Quantcast
Photos: NYC’s West Indian Day Parade celebrates culture, community – Metro US

Photos: NYC’s West Indian Day Parade celebrates culture, community

Paradegoers packed a two-mile stretch of Brooklyn’s Eastern Parkway on Monday for New York City’s annual West Indian Day Parade. Considered one of the largest Caribbean gatherings in the U.S., the parade was held after the J’Ouvert celebration began the daylong festivities at 6am in Crown Heights with a pre-parade party. 

This year, revelers were met with an increased police presence and additional security measures, such as metal detectors and a delayed start time, to help avoid the violence that erupted at last year’s event, ABC 7 reported. Last year, two people were killed while attending the parade. 

Before this year’s J’Ouvert celebration began, a shooting in Crown Heights around 5 a.m. wounded two people about a block from the parade route, the New York Post reported.

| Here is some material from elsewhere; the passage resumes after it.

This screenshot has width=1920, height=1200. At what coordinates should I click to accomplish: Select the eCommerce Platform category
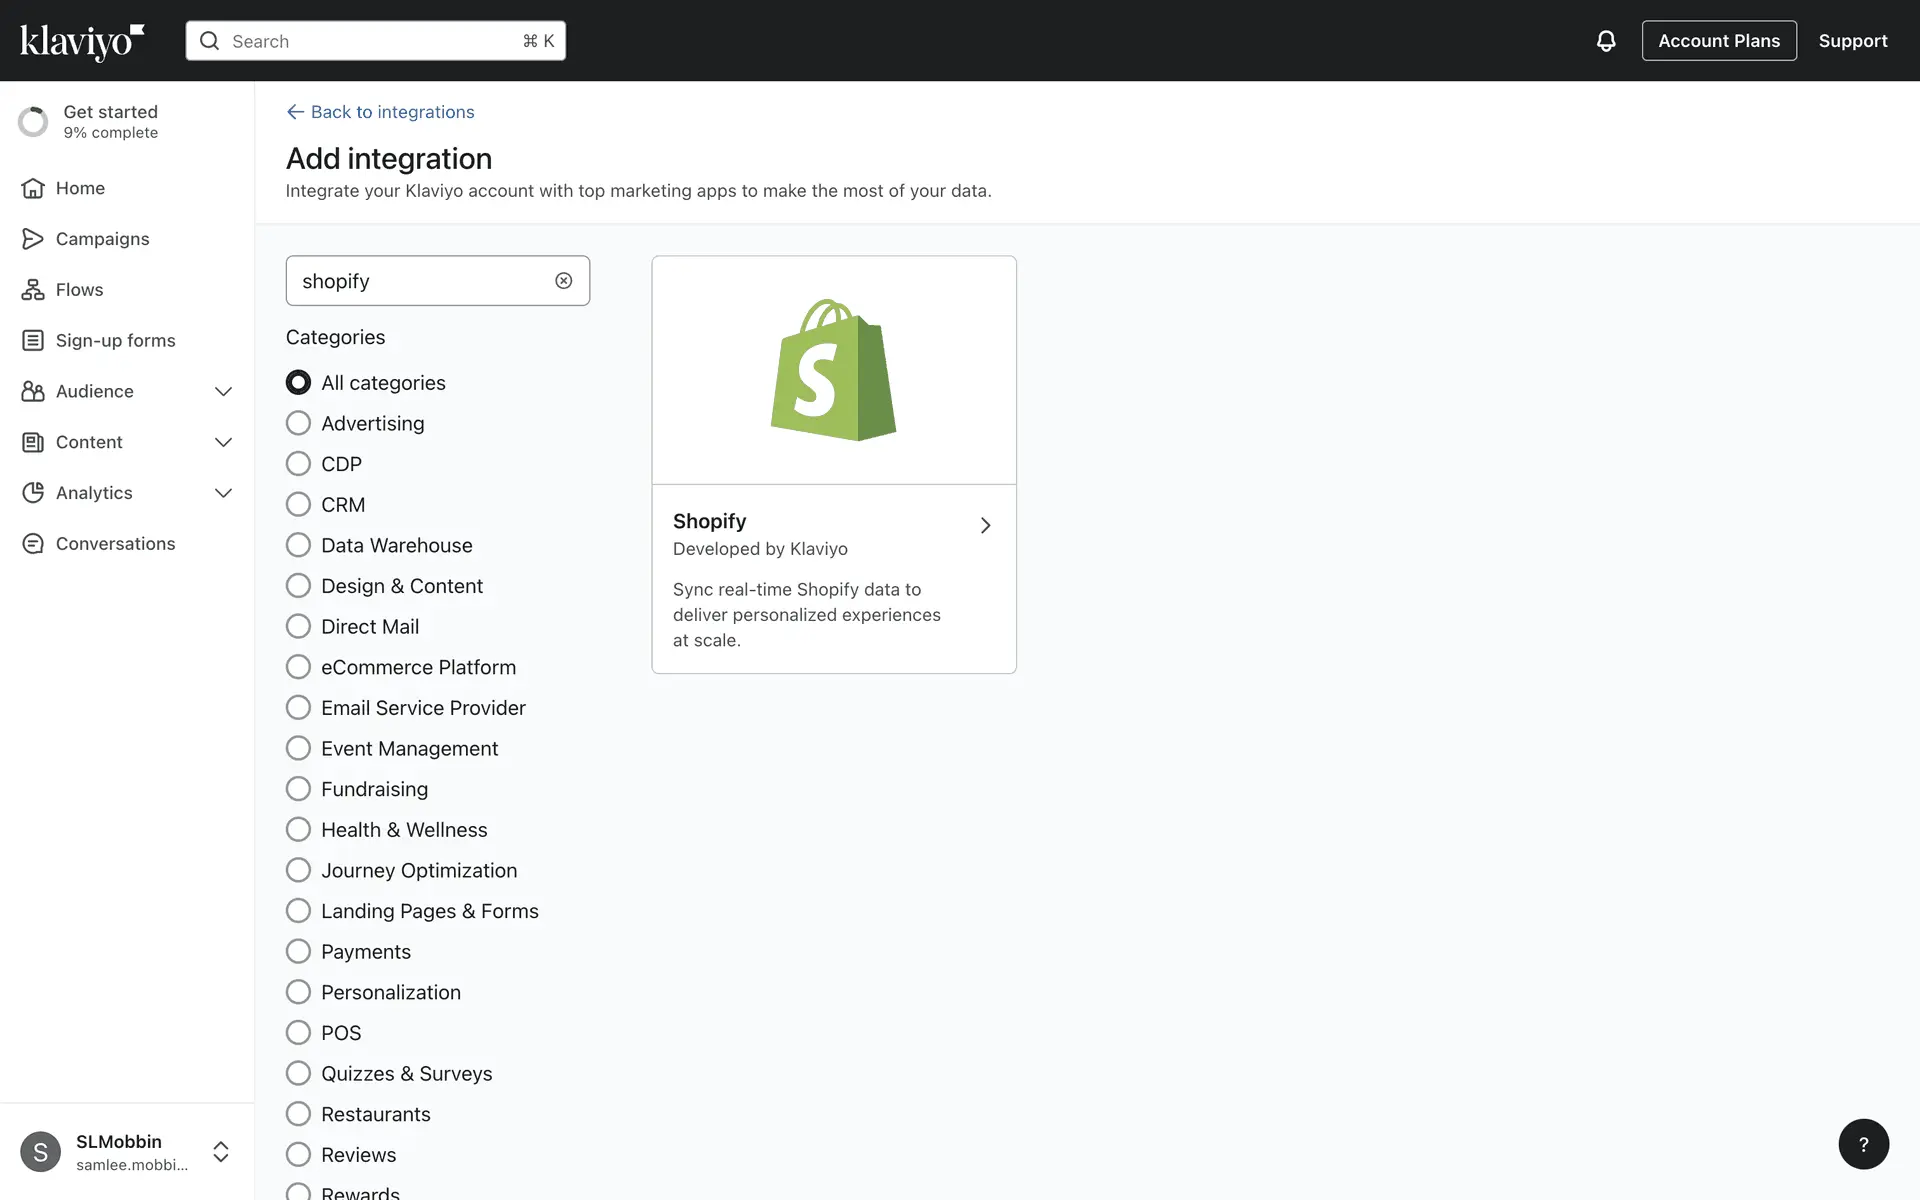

Both individuals were taken to area hospitals with non-life-threatening injuries.  

At around 5:15 p.m. on Monday, a man was shot near the beginning of the parade route on Eastern Parkway, NBC 4 reported. Officers were searching for the gunman on Monday evening, and the victim was taken, in serious condition, to Kings County Hospital where he was expected to survive. 

Mayor Bill de Blasio, Gov. Andrew Cuomo and NYPC Commissioner James O’Neill were all on hand on Monday for the parade and celebration of Caribbean culture, DNAinfo reported.